**Task statement**. Reproduce the passage from the piece on AI adoption word for word, starting at "What actually keeps" and ending at "by a lunch-and-learn.".

**Page extract**.

+ + +

The Barrier to AI Adoption Isn't Technology.
It's Permission.
After I ran a two-hour live build session with my team, something happened that no training program had ever produced. People asked for access to the tools. Not because I told them to. Because they watched me use them on something real, and the gap between “that’s what tech people do” and “that’s something I could try” collapsed. The barrier to AI adoption in most organizations is not the technology. It’s not the budget. It’s the unstated belief that building is for someone else.
Most organizations approach AI adoption as a rollout problem. You introduce the tool, you run training, you track usage, you measure productivity gains. The assumption underneath all of it is that the gap is informational. People don’t know how to use AI, so you teach them. Then they will use it.
That framing is wrong. Or at least, it’s incomplete.
What actually keeps people from building with AI isn’t a knowledge gap. It’s a permission gap. A sense that experimentation is allowed, but building is reserved for people with different job titles. The people in corporate functions, HR included, have been trained for years to be good consumers of technology and to leave the building to engineers and product teams. That muscle memory doesn’t get overwritten by a lunch-and-learn.
What does overwrite it is seeing someone in your own orbit, not a vendor, not a consultant, not a keynote speaker, build something real. When I shared my screen and worked through problems live, I wasn’t just demonstrating a tool. I was demonstrating that it was possible. For them. In their context. With their problems.
The requests for access to new tools came within days. The ideas that followed weren’t “here’s what we could ask IT to build someday.” They were “here’s what I want to try next week.” That’s a different kind of sentence. It signals ownership.
HR leaders talk a lot about building AI capability across their organizations. Most of the interventions that follow look like training programs. Those programs have their place. But they are building informed consumers, not builders. And informed consumers are one budget cycle away from disengagement when the tool changes or the ROI doesn’t materialize fast enough.
Builders stick. Builders iterate. Builders pull others in.
If you are the only person on your team who builds AI tools, you are not ahead of the curve. You are a bottleneck with a good story.

+ + +

Dataset entries:
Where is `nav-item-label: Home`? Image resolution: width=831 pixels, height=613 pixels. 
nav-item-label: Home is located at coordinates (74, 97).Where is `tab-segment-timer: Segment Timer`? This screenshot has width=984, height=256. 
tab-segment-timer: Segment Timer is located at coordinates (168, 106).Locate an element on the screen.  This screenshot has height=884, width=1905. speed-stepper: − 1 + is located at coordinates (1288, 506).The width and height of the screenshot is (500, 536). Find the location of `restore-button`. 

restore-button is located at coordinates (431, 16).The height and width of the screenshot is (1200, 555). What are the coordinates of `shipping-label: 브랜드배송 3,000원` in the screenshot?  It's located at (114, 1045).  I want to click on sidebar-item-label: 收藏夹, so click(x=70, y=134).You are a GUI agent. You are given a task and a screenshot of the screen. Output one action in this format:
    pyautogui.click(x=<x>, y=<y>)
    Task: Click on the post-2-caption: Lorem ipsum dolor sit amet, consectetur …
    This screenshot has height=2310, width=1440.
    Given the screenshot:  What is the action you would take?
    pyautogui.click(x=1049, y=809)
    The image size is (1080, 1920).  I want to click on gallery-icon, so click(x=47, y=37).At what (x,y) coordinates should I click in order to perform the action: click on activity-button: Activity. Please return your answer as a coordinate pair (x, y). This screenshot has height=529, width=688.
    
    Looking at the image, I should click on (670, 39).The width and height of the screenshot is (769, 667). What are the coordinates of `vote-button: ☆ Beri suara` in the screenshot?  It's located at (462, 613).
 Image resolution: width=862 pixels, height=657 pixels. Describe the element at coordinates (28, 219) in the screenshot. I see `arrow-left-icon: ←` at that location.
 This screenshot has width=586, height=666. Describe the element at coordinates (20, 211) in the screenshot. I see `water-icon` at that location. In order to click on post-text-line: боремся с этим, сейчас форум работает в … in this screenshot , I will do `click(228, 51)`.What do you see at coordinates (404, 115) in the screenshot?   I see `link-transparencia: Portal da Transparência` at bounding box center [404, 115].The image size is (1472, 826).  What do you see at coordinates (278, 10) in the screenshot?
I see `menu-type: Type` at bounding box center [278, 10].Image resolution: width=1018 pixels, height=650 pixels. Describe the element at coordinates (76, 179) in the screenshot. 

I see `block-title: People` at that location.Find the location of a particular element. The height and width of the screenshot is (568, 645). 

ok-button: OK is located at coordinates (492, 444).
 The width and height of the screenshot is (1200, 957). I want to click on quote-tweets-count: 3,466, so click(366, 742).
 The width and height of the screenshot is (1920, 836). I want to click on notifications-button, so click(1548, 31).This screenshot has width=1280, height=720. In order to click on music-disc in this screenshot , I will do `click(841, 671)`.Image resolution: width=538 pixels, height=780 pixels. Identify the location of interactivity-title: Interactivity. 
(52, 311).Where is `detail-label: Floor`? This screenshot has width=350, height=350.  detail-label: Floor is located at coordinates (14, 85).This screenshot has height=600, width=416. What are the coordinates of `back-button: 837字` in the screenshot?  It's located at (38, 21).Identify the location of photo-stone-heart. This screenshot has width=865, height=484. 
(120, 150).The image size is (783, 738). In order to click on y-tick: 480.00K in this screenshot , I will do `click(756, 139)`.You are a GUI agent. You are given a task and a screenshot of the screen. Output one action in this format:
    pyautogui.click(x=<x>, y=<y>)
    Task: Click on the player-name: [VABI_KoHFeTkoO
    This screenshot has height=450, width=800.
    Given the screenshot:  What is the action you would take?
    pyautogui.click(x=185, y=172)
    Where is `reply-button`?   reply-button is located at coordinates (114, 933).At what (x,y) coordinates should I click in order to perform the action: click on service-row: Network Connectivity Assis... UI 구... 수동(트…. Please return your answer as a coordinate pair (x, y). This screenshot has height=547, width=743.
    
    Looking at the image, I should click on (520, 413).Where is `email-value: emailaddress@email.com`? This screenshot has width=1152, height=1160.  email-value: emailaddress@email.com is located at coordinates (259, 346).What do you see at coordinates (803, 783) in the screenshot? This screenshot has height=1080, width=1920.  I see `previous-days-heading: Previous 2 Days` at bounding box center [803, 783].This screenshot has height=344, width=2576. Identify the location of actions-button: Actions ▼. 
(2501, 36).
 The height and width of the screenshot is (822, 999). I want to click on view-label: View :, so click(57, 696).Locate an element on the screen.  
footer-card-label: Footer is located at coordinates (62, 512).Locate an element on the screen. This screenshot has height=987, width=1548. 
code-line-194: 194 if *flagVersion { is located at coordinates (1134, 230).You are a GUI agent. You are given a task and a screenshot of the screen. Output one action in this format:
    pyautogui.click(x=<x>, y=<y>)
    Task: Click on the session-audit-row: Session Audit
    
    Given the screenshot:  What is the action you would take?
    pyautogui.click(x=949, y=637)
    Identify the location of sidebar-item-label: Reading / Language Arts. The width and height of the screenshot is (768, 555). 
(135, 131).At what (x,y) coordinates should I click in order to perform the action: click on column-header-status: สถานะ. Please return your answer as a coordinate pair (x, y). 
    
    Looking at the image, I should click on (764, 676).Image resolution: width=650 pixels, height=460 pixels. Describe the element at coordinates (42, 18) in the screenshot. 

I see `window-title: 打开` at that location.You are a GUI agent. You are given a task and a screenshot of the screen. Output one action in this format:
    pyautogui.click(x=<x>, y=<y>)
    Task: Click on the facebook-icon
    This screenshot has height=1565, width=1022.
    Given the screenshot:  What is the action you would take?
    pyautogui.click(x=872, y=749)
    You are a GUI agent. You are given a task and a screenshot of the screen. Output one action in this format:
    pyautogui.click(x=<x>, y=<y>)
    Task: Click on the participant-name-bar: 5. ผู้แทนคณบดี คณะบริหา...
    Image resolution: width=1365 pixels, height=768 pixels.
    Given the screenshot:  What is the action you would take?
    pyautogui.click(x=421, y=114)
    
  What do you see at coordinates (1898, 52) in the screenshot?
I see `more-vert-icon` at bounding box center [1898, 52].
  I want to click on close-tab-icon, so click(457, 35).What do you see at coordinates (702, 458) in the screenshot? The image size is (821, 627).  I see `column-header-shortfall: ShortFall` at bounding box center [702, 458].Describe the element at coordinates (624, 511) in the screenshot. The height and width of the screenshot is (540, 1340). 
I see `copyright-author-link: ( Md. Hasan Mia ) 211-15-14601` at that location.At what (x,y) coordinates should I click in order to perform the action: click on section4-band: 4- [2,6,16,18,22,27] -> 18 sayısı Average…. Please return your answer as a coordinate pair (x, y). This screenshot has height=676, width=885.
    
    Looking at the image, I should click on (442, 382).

+ + +

**Result of the task**.
What actually keeps people from building with AI isn’t a knowledge gap. It’s a permission gap. A sense that experimentation is allowed, but building is reserved for people with different job titles. The people in corporate functions, HR included, have been trained for years to be good consumers of technology and to leave the building to engineers and product teams. That muscle memory doesn’t get overwritten by a lunch-and-learn.